One short week ago, I was in San Francisco packing my bag for the return trip home. I’d spent a nice, long weekend at the San Francisco Writers Conference, and another week enjoying the City by the Bay (and my son).
I’m always amazed at the stuff I bring home: business cards from fellow writers or presenters; hand-outs galore; books (like I can keep from buying books when there’s an in-house mini-bookstore?); chatzkis like pens and bookmarks and bags and other things. After I’ve emptied my bag, done a quick load or two of laundry, and inventoried the souvenirs I purchased for my office staff, it’s time to sort through the bounty of information I’ve culled from the conference.
The wonderful thing about the San Francisco Writers Conference (besides getting to meet my favorite writer of all time, Michelle Richmond — swoon, tongue-tied, instant fever) is that everyone is so helpful, and the help extends way past February. In fact, I’d like to think none of these people want to be emailed 25 minutes after the last workshop. If they’re anything like me, they will want to decompress and let the whirlwind of the conference settle before tackling anything that resembles work.
In my case, since I didn’t pitch to any agents this year (working on edits, have nothing finished to pitch), I concentrated on gaining information. This year, it was filling my little pea-brain with everything Internet and social media.
I know I’m an old lady, but I do try to keep up. I learn by trial and error. I learn by watching others do it. I learn by reading up on the subject (of course, most of that flies right over my head).
Imagine my surprise when I learned I was approaching social media all wrong. The tweeting, the Facebook, the blog – all wrong! Savvy social media-ites have a system. My system is this: 5-10 minutes on Facebook, keep Twitter open while I work and occasionally scan it for interesting items, blog once a week (sometimes twice a month), and don’t push my book at all (well, maybe some half-hearted attempts).
This is not a good system.
I learned a few things:
Facebook is not my friend, nor is it much of a friend to any writer or business. I’d suspected that for some time. It’s undergoing some changes, there’s a shift in algorithms so that not everyone in your sphere of influence sees your posts. It’s not quite a needle in a haystack, but it’s getting there.
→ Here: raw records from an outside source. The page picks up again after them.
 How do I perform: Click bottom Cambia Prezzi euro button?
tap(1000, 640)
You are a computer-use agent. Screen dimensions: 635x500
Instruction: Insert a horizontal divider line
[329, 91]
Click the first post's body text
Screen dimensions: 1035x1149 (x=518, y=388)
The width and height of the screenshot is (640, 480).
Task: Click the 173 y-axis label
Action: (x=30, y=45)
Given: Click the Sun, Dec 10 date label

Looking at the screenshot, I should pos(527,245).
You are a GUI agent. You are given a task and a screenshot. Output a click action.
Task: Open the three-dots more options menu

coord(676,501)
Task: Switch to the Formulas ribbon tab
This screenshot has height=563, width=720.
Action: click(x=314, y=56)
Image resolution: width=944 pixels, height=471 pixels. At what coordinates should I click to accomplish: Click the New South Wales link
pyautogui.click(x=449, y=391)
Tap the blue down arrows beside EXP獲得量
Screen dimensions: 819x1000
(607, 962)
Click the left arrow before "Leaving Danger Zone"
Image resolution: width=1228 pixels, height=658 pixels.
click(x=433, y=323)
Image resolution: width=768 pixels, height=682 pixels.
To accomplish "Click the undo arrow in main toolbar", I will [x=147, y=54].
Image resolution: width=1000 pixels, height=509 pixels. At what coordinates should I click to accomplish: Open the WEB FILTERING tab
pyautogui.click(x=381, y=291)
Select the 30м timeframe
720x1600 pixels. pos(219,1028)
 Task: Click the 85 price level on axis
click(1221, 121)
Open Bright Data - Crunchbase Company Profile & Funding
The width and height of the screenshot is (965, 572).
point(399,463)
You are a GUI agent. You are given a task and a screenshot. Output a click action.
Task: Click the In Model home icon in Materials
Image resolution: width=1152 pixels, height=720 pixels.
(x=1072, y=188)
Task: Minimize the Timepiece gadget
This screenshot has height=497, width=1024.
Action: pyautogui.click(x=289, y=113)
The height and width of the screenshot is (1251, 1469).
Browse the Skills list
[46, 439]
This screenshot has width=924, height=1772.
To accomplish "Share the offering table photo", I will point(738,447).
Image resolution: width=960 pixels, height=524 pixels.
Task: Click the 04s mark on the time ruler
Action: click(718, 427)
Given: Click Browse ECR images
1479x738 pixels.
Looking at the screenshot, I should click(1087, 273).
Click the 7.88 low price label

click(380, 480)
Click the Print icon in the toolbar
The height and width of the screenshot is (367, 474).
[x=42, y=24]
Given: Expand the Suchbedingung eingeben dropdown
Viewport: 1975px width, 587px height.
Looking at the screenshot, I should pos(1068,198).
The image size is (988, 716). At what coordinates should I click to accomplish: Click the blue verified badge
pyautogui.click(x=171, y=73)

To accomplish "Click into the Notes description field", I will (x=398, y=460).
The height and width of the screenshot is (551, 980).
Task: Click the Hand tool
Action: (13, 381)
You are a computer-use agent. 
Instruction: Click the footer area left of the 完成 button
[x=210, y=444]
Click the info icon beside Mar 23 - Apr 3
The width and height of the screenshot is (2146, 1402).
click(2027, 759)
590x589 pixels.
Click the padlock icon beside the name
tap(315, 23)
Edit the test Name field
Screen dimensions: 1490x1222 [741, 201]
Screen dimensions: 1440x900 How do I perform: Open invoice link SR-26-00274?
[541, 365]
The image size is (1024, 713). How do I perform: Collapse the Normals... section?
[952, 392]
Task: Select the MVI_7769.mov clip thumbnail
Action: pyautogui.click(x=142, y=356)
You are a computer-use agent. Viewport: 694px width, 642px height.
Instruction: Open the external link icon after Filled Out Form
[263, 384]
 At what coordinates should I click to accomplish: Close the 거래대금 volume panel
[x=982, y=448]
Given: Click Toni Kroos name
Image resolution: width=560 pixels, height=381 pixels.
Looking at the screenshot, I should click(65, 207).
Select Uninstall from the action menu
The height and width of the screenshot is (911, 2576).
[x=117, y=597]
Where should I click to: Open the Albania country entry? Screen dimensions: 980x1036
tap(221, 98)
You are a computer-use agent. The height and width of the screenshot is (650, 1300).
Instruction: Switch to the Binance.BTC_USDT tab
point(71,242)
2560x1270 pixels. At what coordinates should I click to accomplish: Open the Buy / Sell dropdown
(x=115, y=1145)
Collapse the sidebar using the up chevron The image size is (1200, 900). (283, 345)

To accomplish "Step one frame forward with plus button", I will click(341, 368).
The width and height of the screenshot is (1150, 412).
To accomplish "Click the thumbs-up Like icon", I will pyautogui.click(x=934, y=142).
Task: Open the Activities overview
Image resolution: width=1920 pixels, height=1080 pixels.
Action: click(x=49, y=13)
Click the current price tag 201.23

You can schedule tweets! No joke! Now, of course, I have to learn how to do this. I tried TweetDeck many years ago and didn’t get it. Fast forward to today, a new TweetDeck installed, and I still don’t get it. (I may have to email one of the new friends I made at the conference, the ones who actually have a clue.) Also, I learned that there are prime times for tweeting, where one gets the most bang for their buck, and that there’s a content tweet percentage – 20% personal, 80% tweets on other things. Who knew?
I should blog more regularly. And, I should always include a photograph with a blog post. I’ve done that at times, but now I’ll do it each post. Something about the fact that most Internet content is visual and people are drawn to photographs.
The one thing I have done right? Using Pinterest for writing. I’ve used it to sketch out story lines, to post flash (it’s got to be flash on the P – you are only allotted 500 characters), and as a pin board for my novels.
Today, I’m sorting through my business cards; tomorrow I will touch base with the presenters I was most impressed with and thank them for their information and say hello to the writers I’ve met.
A writers conference doesn’t end when you say goodbye. This is what makes going to them so valuable. The information that you garner, the friendships that you make, the electricity of ideas that jump start your own flagging ambition – all of this makes attending so worth the monetary expense.